(Instructions for the task): Search the material below for the string "agent" and copy each line where it appears.

(Supplied records):
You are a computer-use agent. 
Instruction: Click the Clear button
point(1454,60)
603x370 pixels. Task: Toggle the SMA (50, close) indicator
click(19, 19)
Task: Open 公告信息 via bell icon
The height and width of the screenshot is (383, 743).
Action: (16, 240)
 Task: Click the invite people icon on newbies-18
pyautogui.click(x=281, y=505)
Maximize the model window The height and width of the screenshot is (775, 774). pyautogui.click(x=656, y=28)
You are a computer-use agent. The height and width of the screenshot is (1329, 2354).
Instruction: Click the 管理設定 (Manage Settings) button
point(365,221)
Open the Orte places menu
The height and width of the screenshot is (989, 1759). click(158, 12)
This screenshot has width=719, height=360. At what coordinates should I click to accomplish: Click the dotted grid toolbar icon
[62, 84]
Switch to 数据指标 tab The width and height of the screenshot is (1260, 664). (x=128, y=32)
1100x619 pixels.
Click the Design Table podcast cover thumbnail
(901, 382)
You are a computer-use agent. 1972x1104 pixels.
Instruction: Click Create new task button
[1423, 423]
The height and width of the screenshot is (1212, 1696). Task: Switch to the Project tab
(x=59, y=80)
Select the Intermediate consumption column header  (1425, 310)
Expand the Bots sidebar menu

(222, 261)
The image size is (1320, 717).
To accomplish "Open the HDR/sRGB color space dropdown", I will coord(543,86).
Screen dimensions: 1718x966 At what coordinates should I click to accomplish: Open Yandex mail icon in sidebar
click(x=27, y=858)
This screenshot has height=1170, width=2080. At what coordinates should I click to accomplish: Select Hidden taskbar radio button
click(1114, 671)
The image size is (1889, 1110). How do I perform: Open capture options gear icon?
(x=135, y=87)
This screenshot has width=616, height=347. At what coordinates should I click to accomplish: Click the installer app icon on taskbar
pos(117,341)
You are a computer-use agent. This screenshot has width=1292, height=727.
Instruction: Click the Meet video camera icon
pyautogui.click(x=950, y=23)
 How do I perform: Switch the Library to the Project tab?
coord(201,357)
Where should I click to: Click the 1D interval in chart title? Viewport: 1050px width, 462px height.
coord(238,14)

(Answer space):
You are a computer-use agent. 
You are a computer-use agent. The height and width of the screenshot is (1329, 2354).
You are a computer-use agent. 1972x1104 pixels.
You are a computer-use agent. This screenshot has width=1292, height=727.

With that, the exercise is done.